The War on Terrorism was first conducted as if it were a real war, with military invasions and occupations. That was the wrong way to deal with an invisible enemy, but at least it was aboveboard and nominally subject to international law. Now the job has been turned over to the CIA, gunslingers who operate under the legal radar, with little apparent constraint by Congress and with the full support of our Nobel Peace Prize President. Terror begets terror.
COLUMBIA, S.C. — The South Carolina Republican Party announced Monday that it would move up the state's presidential primary to January 21, leapfrogging over Iowa and New Hampshire and trumping Florida's own leapfrog date of January 31, determined just last week. New Hampshire, which has an "us first" rule, may set its primary in December. It's checkers, played on a very big board.

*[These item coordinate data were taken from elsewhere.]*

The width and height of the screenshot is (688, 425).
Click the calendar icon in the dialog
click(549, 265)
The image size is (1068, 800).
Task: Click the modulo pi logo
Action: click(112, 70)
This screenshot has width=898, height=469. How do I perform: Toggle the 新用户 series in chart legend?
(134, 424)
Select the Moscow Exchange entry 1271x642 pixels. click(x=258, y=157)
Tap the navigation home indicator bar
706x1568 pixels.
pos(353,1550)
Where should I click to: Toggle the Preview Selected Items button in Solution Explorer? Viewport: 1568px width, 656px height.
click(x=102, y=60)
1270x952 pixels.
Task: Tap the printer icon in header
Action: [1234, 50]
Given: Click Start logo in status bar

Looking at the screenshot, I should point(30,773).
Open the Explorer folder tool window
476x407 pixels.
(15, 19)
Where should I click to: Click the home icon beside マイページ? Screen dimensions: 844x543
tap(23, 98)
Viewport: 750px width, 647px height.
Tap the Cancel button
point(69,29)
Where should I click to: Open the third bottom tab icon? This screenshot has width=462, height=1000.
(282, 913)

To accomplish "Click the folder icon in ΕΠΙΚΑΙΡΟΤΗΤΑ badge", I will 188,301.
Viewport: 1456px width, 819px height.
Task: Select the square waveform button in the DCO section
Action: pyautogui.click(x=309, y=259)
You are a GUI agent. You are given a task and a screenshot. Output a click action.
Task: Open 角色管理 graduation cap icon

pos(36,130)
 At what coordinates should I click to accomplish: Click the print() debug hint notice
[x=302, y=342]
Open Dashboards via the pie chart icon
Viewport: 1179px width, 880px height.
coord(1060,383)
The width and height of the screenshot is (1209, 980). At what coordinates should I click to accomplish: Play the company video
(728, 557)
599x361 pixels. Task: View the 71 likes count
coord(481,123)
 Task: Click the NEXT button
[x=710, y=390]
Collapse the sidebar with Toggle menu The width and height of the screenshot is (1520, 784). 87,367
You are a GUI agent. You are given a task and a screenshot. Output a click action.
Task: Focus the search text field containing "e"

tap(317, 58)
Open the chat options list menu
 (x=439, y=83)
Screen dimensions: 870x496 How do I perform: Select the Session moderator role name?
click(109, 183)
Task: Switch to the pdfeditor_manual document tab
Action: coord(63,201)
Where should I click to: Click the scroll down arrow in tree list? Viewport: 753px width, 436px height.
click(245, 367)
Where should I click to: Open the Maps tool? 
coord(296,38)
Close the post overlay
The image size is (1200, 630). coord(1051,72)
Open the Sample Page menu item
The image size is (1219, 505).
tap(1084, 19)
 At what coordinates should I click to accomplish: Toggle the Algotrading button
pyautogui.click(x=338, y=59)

In 1933, the U.S. Constitution was amended to move the inauguration of Presidents from March to January; given the increased speed of transportation and communication, a four-month gap between election and inauguration was clearly unnecessary. Here we have the reverse: the possibility of nearly a full year between the first primary and the general election, forcing even more money to be raised and spent on mindless and mind-numbing campaign ads. Common sense would dictate that given the increased speed of our own transportation and communication, we'd only need a couple months to select candidates, give them a hearing, and make up our collective minds. If the hopefuls actually took a year to refine their positions on issues, it might make some sense, but all that will be refined is the precision of attack ads.
TRENTON, N.J. — Republicans, dissatisfied with their either dull or dotty slate of possibilities and looking for straight- talking charisma, spent the last few weeks pressuring New Jersey Governor Chris Christie to throw his belt in the ring. Lawyer, county freeholder, lobbyist, U.S. attorney, and for just a year and eight months, governor: Now there's a résumé for President even slimmer than Barack Obama's was. Isn't anybody worried about the 3 a.m. phone call? Sensibly, he conquered the temptation, leaving the party to seek another savior.
Hey, wait a minute! Why not tap Admiral Mike Mullen? There's a guy with real experience, and judging from his recent Congressional testimony and media interviews, he's got straight- talking charisma aplenty. He just retired from the military and may be looking for something to occupy his golden years.
CHARLOTTE, N.C. — Bank of America announced last week that it would begin charging customers $5 a month for using their debit cards. What were they thinking? As if the American public were not pissed off enough at big banks (see lead story above), here they go nickeling and diming folks for taking out their own money.
Go ahead, Chase, now's your chance! Announce that you'll gladly welcome all customers from fee-charging banks, smoothly transitioning their accounts, direct deposits, and automatic payments, and maybe even giving them $5 a month for a year. You could gut your competition and increase your bottom line by billions in new deposits, and become the unlikely hero of the middle class as well.
NEW YORK — Andy Rooney delivered his last monologue on 60 Minutes last Sunday after 33 years on the job. Did you ever notice how the more things change, the more they stay the same?